07-28-2009, 07:35 AM
One of the questions that come up in Industrial non-specification application is the testing of hardness. I have read the information on the this site, as well as books, and researched some, but still have few questions on how best to explain to a customer.
Is there any guideline for determining when a material should be tested using Microhardness vs Macro Hardness testing. In our experience, microhardness testing, with low force, is not a common test equipment in general industry, hence customers are not familiar.
How best to explain to customers about when, where how to microhardness test thermal spray coatings?
Thanks much, by the way we are all safe here after the terrible bombing in the Ritz Hotel in Jakarta (i was in the hotel in a seminar 24 hours prior to the bomb, lucky)
Bexxon Global Singapore
07-28-2009, 11:52 AM (This post was last modified: 07-28-2009 12:24 PM by LEN WOOD.)
|RE: Hardness Testing
It's really a question of relevant levels of testing, analysis and examination to the application and industry. A 'horses for courses' approach. You wouldn't Dyno test a Model T or scrutinise it to the same degree as an F1 car.
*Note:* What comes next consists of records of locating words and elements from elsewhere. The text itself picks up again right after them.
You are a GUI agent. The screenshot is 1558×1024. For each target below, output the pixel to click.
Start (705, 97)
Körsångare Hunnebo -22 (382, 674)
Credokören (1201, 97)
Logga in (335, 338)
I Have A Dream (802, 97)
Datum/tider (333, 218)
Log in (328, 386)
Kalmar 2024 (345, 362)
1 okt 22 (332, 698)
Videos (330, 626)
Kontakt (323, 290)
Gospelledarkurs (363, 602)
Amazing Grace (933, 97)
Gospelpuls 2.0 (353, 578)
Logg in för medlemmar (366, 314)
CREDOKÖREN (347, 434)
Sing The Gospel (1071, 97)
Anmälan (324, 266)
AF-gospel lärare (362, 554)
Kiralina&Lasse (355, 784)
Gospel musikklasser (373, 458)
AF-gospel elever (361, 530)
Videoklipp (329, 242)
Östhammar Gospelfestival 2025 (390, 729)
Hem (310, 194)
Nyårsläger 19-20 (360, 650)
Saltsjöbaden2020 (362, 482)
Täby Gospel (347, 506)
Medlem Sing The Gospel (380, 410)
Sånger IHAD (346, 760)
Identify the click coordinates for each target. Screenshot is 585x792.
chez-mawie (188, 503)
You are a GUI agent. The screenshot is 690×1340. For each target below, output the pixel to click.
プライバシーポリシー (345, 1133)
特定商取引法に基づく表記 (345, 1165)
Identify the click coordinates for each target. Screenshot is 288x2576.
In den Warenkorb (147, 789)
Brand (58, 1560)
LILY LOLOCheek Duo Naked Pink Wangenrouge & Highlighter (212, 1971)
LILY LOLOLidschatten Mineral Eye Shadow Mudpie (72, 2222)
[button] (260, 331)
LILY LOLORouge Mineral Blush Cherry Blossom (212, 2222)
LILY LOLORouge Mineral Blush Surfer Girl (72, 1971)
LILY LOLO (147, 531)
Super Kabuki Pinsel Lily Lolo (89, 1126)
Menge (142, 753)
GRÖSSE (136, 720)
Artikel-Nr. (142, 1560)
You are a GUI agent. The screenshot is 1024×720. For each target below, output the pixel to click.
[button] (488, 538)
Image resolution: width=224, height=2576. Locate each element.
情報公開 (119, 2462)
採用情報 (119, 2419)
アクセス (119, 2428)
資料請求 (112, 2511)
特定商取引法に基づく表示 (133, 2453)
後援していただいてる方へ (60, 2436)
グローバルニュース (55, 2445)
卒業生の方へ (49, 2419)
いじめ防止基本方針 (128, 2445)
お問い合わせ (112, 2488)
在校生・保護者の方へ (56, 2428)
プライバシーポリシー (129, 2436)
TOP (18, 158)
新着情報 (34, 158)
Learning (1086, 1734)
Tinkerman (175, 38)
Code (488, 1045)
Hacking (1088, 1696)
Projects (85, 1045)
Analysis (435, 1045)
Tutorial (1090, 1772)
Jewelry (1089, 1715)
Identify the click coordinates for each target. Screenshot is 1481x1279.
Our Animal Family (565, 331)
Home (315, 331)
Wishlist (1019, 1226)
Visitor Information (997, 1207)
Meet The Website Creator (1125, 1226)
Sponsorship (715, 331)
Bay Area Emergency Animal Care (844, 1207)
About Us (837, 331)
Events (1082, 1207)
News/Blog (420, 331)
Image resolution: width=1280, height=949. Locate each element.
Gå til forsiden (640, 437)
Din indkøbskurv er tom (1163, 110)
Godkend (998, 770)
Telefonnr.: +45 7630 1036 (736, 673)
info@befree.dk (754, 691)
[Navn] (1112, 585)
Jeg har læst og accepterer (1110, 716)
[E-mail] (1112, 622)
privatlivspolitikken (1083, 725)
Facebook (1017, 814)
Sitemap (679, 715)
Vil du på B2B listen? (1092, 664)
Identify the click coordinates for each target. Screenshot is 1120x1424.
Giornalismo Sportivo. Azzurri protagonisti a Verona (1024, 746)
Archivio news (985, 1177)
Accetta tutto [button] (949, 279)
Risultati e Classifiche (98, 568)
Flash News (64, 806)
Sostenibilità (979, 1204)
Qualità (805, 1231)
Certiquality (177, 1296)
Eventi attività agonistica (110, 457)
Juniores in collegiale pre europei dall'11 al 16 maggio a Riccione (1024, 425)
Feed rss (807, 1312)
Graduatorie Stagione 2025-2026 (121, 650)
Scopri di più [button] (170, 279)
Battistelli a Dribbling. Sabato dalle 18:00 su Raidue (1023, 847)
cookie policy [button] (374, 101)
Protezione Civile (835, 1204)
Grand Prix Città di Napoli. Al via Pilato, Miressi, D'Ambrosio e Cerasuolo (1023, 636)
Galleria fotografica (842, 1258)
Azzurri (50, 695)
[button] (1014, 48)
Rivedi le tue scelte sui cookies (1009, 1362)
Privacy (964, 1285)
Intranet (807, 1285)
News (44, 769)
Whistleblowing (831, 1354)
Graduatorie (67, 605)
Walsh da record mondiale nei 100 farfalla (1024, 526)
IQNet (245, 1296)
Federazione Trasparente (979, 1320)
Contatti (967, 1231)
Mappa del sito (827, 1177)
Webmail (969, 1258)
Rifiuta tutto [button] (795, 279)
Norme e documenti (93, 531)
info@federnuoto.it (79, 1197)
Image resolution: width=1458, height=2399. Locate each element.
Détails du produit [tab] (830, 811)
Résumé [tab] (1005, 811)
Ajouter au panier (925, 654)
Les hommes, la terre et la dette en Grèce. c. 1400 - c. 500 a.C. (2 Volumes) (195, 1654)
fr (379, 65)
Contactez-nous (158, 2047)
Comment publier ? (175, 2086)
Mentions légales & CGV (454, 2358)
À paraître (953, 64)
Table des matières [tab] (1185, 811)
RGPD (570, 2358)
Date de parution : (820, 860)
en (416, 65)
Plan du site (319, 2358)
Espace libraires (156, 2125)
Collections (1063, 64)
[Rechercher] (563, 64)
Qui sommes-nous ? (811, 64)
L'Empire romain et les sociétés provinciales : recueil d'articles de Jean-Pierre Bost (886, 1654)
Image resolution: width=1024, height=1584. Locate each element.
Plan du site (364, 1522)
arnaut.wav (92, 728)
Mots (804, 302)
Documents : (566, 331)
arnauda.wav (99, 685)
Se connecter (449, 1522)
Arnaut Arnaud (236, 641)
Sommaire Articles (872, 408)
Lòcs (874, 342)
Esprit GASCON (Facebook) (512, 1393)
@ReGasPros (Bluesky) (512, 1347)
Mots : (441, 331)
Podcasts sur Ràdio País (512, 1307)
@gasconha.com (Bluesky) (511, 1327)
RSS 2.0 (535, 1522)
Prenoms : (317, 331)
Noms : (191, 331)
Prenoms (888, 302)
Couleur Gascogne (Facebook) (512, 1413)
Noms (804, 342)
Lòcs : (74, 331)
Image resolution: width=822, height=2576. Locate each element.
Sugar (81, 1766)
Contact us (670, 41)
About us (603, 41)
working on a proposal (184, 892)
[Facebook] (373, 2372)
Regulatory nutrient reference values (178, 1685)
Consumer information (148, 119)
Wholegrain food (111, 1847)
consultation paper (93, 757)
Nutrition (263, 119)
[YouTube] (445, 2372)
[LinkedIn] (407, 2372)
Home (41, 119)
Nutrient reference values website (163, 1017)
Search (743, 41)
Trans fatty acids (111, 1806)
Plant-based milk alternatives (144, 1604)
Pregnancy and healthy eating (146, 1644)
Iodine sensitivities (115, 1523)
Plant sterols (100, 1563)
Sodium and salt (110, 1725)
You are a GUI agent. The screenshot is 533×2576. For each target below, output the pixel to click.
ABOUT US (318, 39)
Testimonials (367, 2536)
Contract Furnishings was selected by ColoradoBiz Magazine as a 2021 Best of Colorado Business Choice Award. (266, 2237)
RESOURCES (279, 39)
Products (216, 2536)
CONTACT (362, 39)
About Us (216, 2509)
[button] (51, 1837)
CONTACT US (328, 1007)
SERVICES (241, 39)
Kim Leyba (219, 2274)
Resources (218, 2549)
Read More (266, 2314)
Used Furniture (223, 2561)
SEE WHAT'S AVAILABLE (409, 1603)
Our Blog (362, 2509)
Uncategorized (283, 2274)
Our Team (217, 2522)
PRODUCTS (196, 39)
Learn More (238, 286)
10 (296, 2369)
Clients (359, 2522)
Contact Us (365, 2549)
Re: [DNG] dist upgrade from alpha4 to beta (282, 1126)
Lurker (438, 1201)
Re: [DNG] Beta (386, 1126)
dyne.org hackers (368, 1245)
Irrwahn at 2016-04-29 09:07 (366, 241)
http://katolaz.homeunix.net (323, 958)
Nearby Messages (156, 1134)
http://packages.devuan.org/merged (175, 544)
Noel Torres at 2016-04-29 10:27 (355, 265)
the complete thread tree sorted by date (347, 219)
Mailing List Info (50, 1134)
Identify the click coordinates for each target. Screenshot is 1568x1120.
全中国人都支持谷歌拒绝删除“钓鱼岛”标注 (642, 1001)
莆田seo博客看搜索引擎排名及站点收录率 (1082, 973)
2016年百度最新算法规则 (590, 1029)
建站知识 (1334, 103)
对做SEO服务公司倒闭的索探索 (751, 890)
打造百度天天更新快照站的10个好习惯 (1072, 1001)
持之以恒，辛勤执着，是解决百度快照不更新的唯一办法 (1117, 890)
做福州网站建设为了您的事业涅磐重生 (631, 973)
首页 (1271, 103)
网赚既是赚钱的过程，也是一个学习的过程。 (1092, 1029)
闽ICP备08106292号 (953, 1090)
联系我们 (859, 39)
Samples prepared for Micro Hardness testing are also ready for metallurgical examination for integrity. Superior, higher performance and more consistent coatings can be achieved/sustained with higher levels of testing and examination. Greater scrutiny and testing inevitably facilitates a better coating which has to be the customer's greatest desire. Obviously the processing costs are higher but a substandard coating is a waste of money and a false economy.
Macro Hardness testing is superficial and the very basic requirement. It is fraught with more bogus results than Micro Hardness testing.
There is however still some coatings that can only be macro hardness tested
You were fortunate in Jakarta. Not a local lad then? Indonesia is such a beautifully exotic and diverse country. It has changed since I was last there. Bali was one of my favourite places especially with Komodo Island and its wonders just down the road.
I forget how many times I nearly blew up while in the Middle East, particularly when working with Northerners!
08-08-2009, 05:16 PM
|RE: Hardness Testing
Glad to hear you are still with us. Very worrying when you think you are lucky not to be in the wrong place at the wrong time.
Quote:Is there any guideline for determining when a material should be tested using Microhardness vs Macro Hardness testingOther than when dictated by specification/customer requirement - The best hardness test method to a large extent will depend on type of coating and thickness. Micro-hardness testing in some circumstances may be the only viable way, like on thin coatings. Usually, micro-hardness testing is done on the coating cross-section and involves metallographic sample preparation. So usually metallography and micro-hardness analysis go hand in hand on the same test sample.
Quote:In our experience, microhardness testing, with low force, is not a common test equipment in general industry, hence customers are not familiarYes, probably because they don't have a metallurgy laboratory where this test is most commonly employed.
Quote:How best to explain to customers about when, where how to microhardness test thermal spray coatings?
Not really an easy one to answer, but her goes:
Depends if using as a quality control or coating development tool. I assume as quality control.
First, hardness testing is really about proving process, rather than proving actual finish product. So to a large extent, whether to test or not, frequency etc will depend on confidence levels in the coating process. There are a few coatings (high end carbide, ceramic and abradable coatings) which tend to be very sensitive to process conditions/ powder batch quality and do really require hardness testing for setting process parameters and subsequent quality monitoring. Many coatings are not this sensitive and are not (needed ?) routinely tested, though again this is very dependent on process/equipment quality (servicing, calibration, operators etc...) Process is key - the greater the process consistency - higher confidence - lower the testing frequency. Some coatings hardness is not an issue as long as other requirements are met.
Micro-hardness testing is relatively costly, time consuming and requires trained/skill people, so economics raises it ugly head here.
Micro-hardness testing is not really an alternative to macro-hardness testing. Very often when cross-sectional micro-hardness is called for, macro-hardness tests are also required. The results are not always directly comparable as they are measuring different aspects of the coating properties.
Hope that helps in conjunction with GlenB's comments.